Visualization of threat models, scanning of code repositories and analysis of pipeline configuration
In light of the rapid increase in attacks on the software supply chain, Palo Alto Networks (NASDAQ: PANW) today unveiled Prisma Cloud Supply Chain Security. The solution provides a complete overview of potential vulnerabilities or misconfigurations in the software supply chain and enables companies to quickly find and fix them. If these vulnerabilities are not fixed quickly – or better yet avoided during programming – they could allow attackers to infiltrate systems, spread malicious code in a company’s software, and access sensitive data.
Palo Alto Networks Introduces Prisma Cloud Supply Chain Security
According to Gartner*, 45 percent of companies worldwide will have experienced attacks on their software supply chains by 2025, which is a threefold increase compared to 2021. Unit 42’s Cloud Threat Report also found that access to hard-coded credentials opens the door for lateral movement and continuous integration/Continuous Delivery (CI/CD) pipeline poisoning.
Many current solutions are limited to providing information about vulnerabilities and misconfigurations at a resource level in the code or in the cloud. With Supply Chain Security, Prisma Cloud not only offers complete transparency and protection over the entire lifecycle, but also the context in which a vulnerability fits into the layers of a cloud architecture. Prisma Cloud is already a leader in Cloud Native security and the most comprehensive Cloud Native Application Protection Platform (CNAPP).

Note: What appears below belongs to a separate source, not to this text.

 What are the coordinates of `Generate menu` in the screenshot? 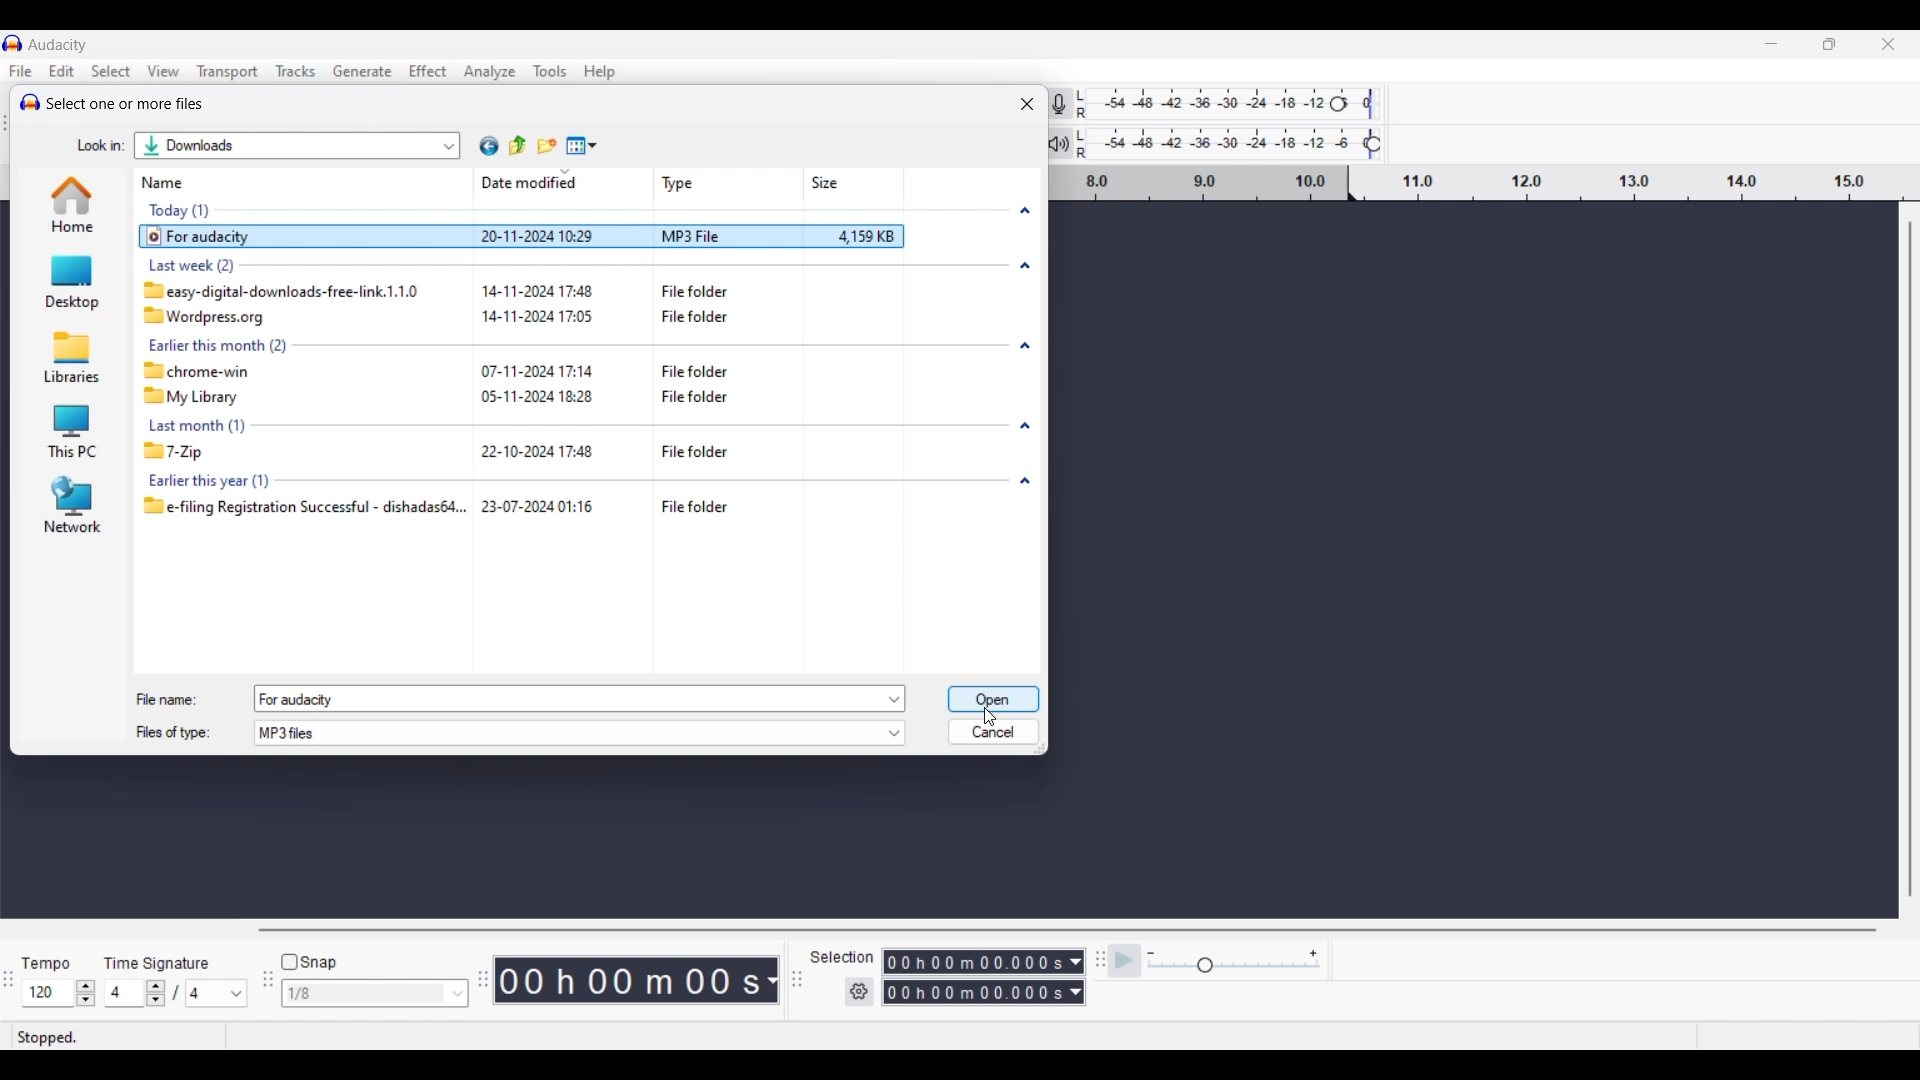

“Every day, new vulnerabilities are found in open source and other software components that were previously integrated into the company’s software code. Without the right tools, it is very difficult for companies to quickly identify where they have used unpatched versions of these components“” explains Ankur Shah, Senior Vice President, Prisma Cloud Products, Palo Alto Networks . “Prisma Cloud is designed to protect businesses from code to cloud. Now that customers can visualize their software supply chain, it’s easier to identify, prioritize, and remediate security vulnerabilities at the beginning of development and during delivery pipelines.“
Prisma Cloud Supply Chain Security offers a full-stack and full-lifecycle approach to securing the interconnected components that make up and deploy cloud-native applications. The security solution helps identify vulnerabilities and misconfigurations in code, including open source packages, infrastructure-as-code (IaC) files, and delivery pipelines, such as version control systems (VCS) and CI pipeline configurations.
It includes the following functions:
- Automatic detection: Code assets are extracted and modeled with existing Cloud Code Security scanners.
- Graphical visualization: Simple and complete inventory of the most important dependencies of application and infrastructure assets in order to understand vulnerabilities in the entire attack surface.
- Fixing code in the supply chain: Vulnerable dependencies or misconfigured IaC resources can be resolved with a single consolidated pull request.
- Scanning of code repositories: Identify and fix vulnerabilities in open source packages in the application code.
- Branch Protection Rules: Extends Policy-as-Code to harden VCS and CI/CD configurations (via Checkov) to prevent code tampering attacks.
These capabilities enable organizations to more accurately assess the attack surface of their deployment pipelines and all associated application and infrastructure resources to better protect against supply chain attacks. Implementing Prisma Cloud Supply Chain Security as part of a zero trust architecture is one of the best ways for companies to prevent attacks on the software supply chain.
“A thriving community that creates a variety of open source software helps developers speed up their programming and product deployment. At the same time, however, it increases the attack surface if it is not possible to effectively ensure that the code is secure,” comments Melinda Marks, Senior Analyst, Application and Cloud Security, ESG. “The new enhancements in Prisma Cloud enable DevOps and security teams to fully understand their software supply chains so they can identify and fix coding errors to protect their cloud-native applications.”